La 45ª edición de ARCOmadrid consolidó su rol como puente entre Europa y Latinoamérica, con una destacada participación de galerías argentinas que lograron ventas y captaron la atención de coleccionistas y la realeza española.
La 45ª edición de la Feria Internacional de Arte Contemporáneo ARCOmadrid, celebrada a principios de marzo, reafirmó su posición como referente del mercado español y punto de encuentro entre Europa y América Latina. Con la participación de 211 galerías de 30 países y la visita de 95.000 personas, el evento mostró un repunte en las ventas y un firme compromiso con la región latinoamericana.
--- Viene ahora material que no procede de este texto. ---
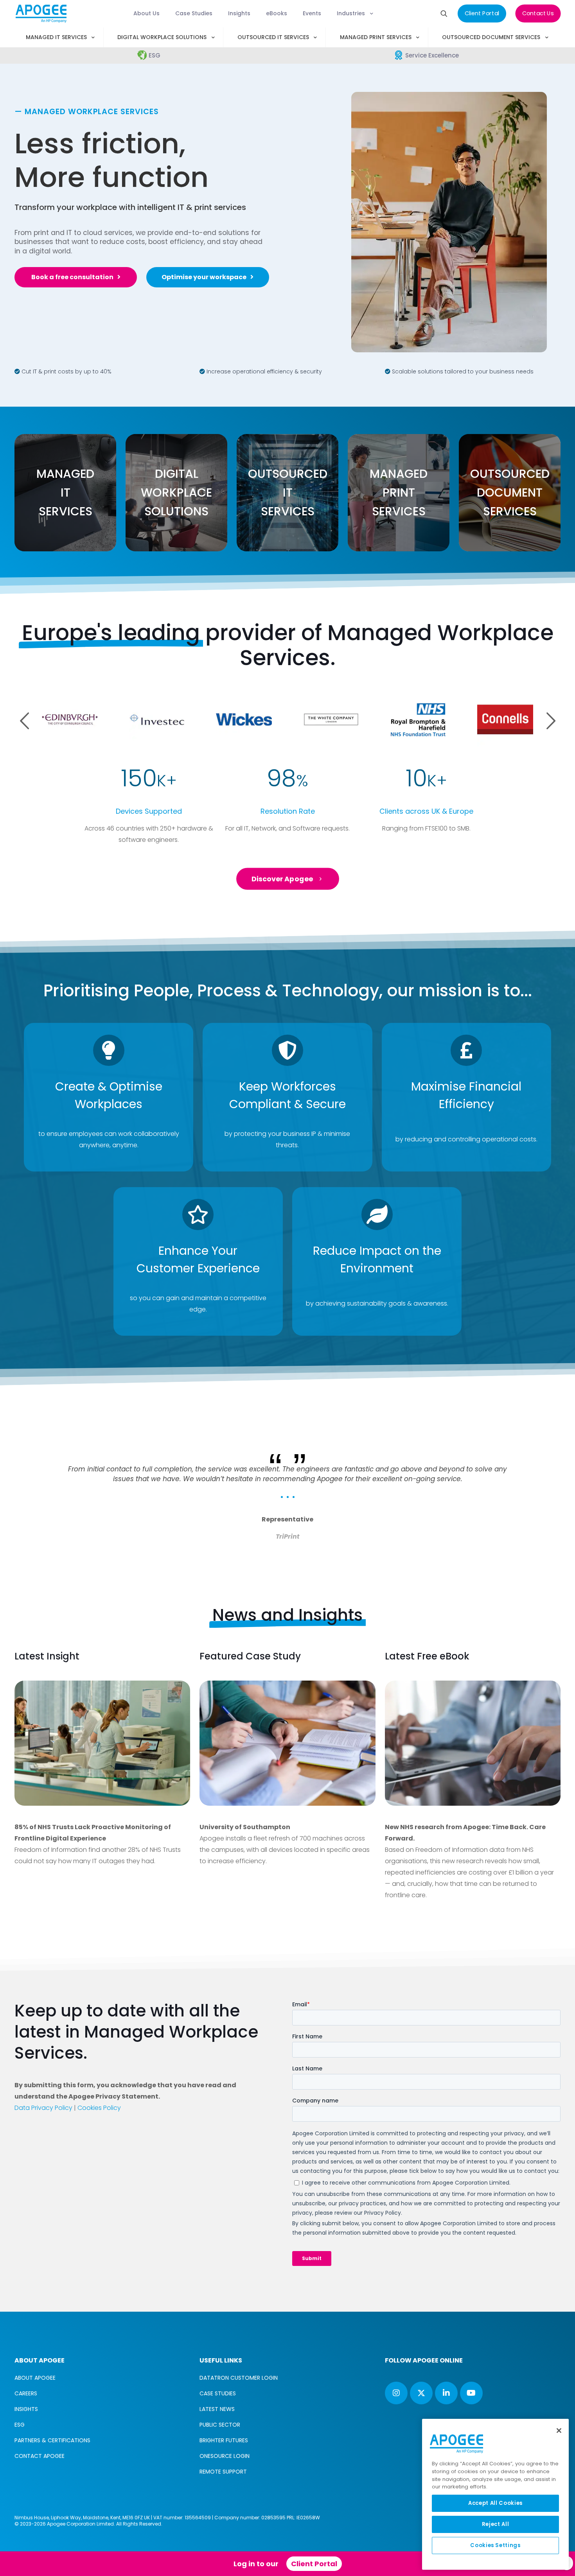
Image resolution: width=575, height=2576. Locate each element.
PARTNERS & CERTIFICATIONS (52, 2440)
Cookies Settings (495, 2545)
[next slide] (544, 1433)
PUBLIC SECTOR (219, 2425)
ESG (19, 2425)
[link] (102, 1743)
De las galerías internacionales presentes, casi la mitad procedían de países hispanoamericanos, con especial protagonismo para Argentina, Chile, México y Brasil. Argentina estuvo representada por 11 galerías, que participaron con un balance positivo en todas las secciones de la feria.
Un momento destacado fue la visita de los Reyes de España, Felipe VI y Letizia, quienes iniciaron su recorrido oficial en el stand de la galería argentina Barro, mostrando gran interés por las obras de Agustina Woodgate. Asimismo, el Museo Reina Sofía de Madrid adquirió la video-performance Body Art (1989) del artista de vanguardia Roberto Jacoby, presentada por la galería Isla Flotante.
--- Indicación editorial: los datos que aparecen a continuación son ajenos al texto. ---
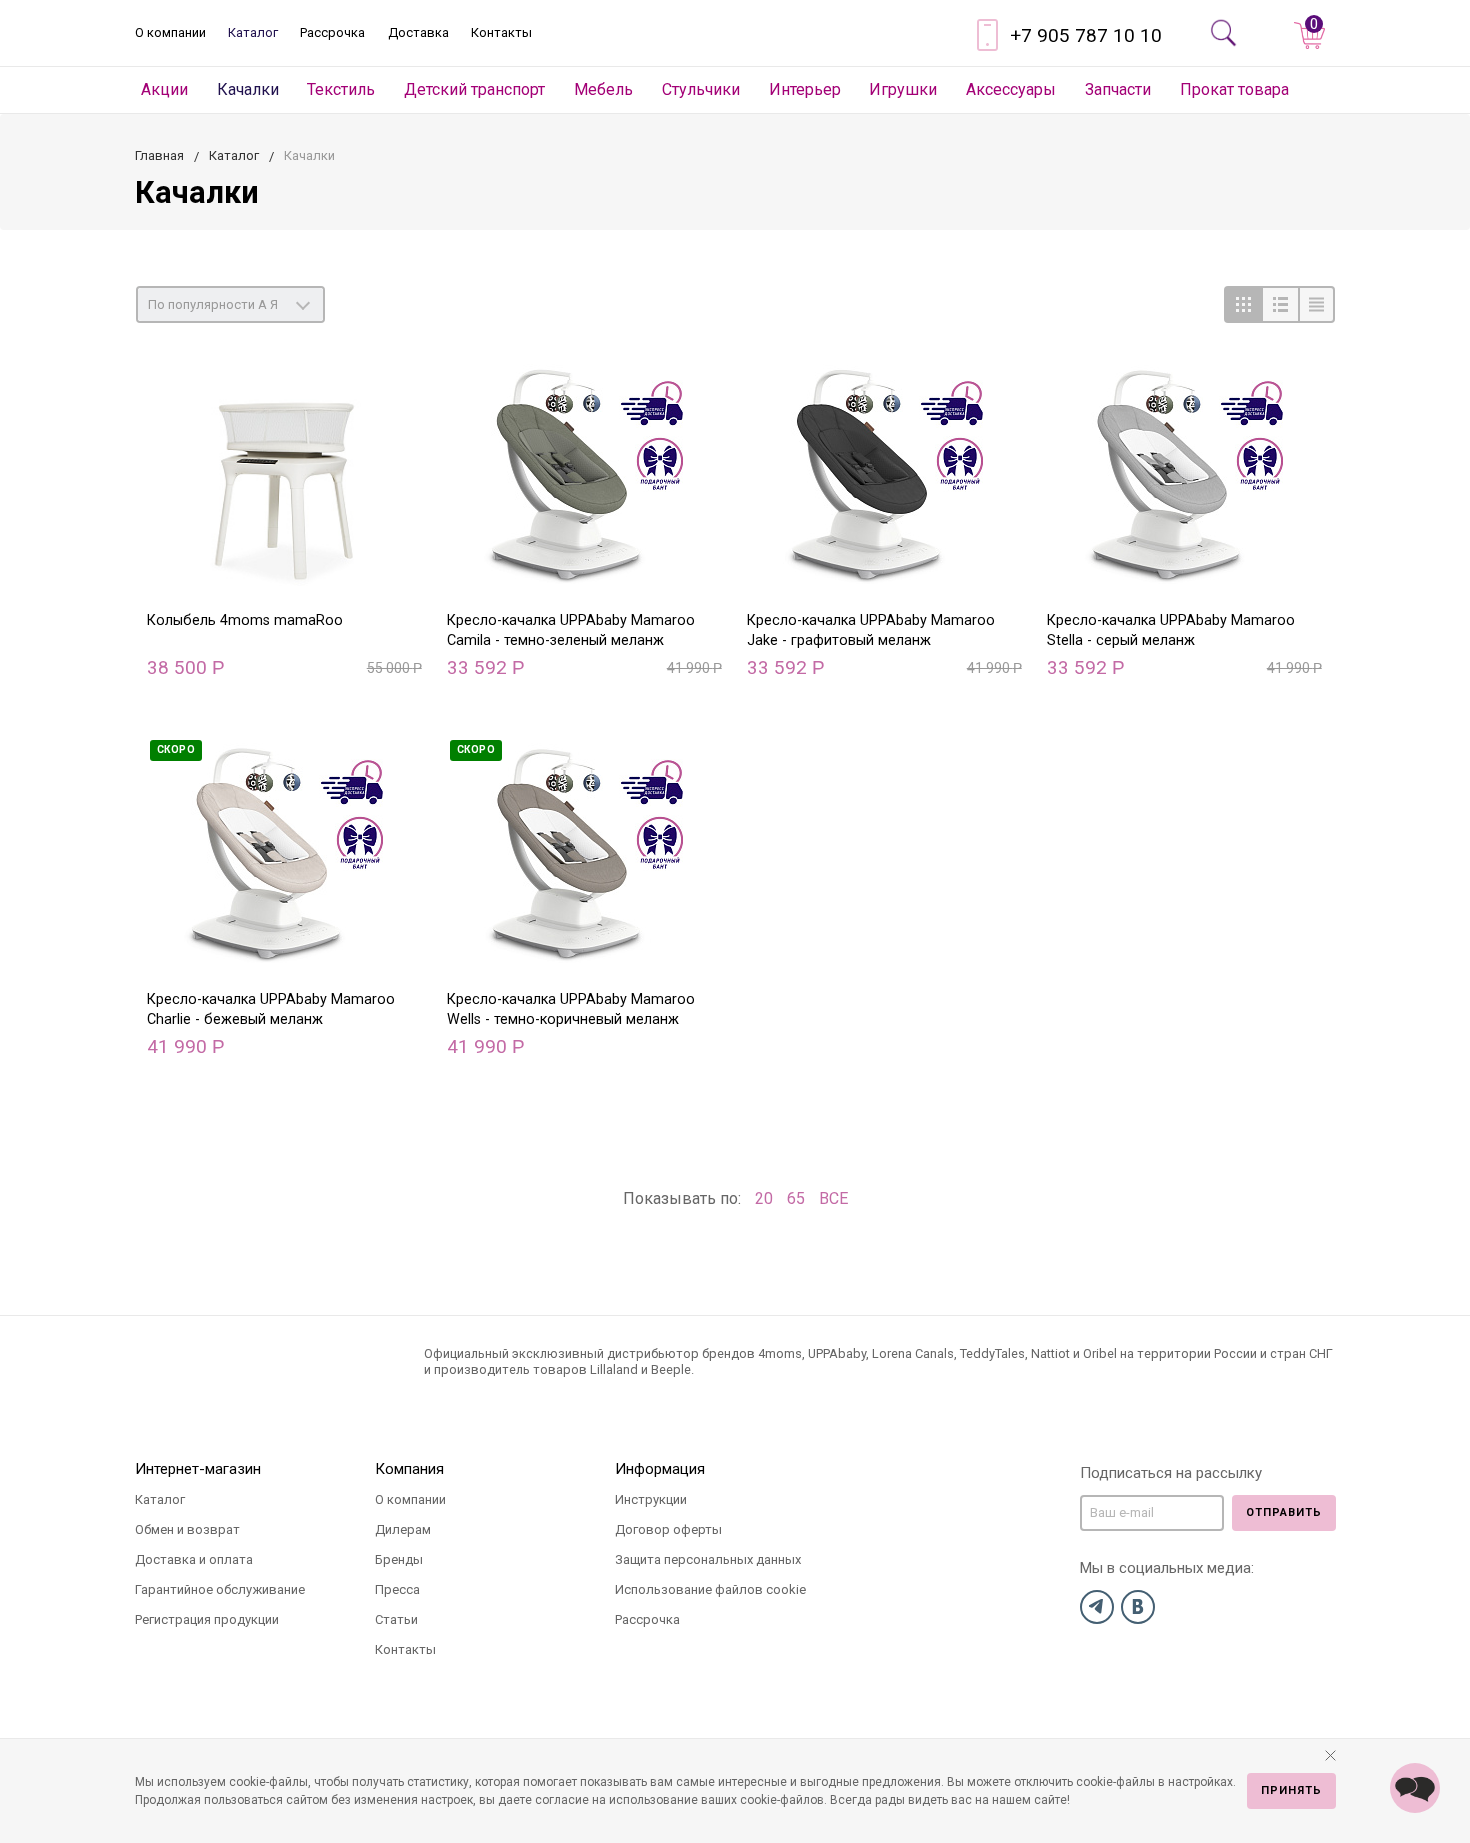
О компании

En la sección Perfiles. Arte latinoamericano, curada por José Esparza Chong Cuy, se exhibieron proyectos de artistas de la región que dialogan con historias locales y tensiones políticas. «Sus obras activan resonancias que permiten pensar el arte latinoamericano como un campo múltiple y en constante transformación», explicó el curador.
Entre los éxitos comerciales, la galería Nora Fisch vendió todas las obras de Rosana Schoijett, mientras que la joven artista Julia Padilla, representada por la galería Linse, obtuvo el segundo Premio Jóvenes Talentos. También se presentaron piezas de alto valor histórico, como obras de Margarita Paksa y Oscar Bony.
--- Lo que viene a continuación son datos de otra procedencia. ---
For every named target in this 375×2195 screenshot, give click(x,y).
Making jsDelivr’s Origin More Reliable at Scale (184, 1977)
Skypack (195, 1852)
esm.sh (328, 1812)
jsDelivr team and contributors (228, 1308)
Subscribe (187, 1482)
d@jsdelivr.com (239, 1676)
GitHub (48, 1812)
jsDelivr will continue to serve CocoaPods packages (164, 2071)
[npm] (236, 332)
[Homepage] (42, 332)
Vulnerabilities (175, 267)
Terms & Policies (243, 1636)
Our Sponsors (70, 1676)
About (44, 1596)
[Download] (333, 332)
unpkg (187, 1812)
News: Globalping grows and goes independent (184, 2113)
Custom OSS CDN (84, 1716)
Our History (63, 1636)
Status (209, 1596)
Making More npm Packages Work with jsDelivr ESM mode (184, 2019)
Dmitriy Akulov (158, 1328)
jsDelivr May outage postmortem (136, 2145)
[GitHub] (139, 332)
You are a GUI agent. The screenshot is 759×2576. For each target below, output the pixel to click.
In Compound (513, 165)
Maribel López, directora de la feria, destacó en su recepción a la prensa la ambición de ARCOmadrid de ser «una puerta de entrada a Latinoamérica desde Europa» y subrayó el papel fundamental de los coleccionistas latinoamericanos.
El evento no estuvo exento de un gesto de protesta: galeristas españoles se manifestaron contra el IVA del 21% que grava al sector, en comparación con tasas reducidas en países como Italia y Portugal.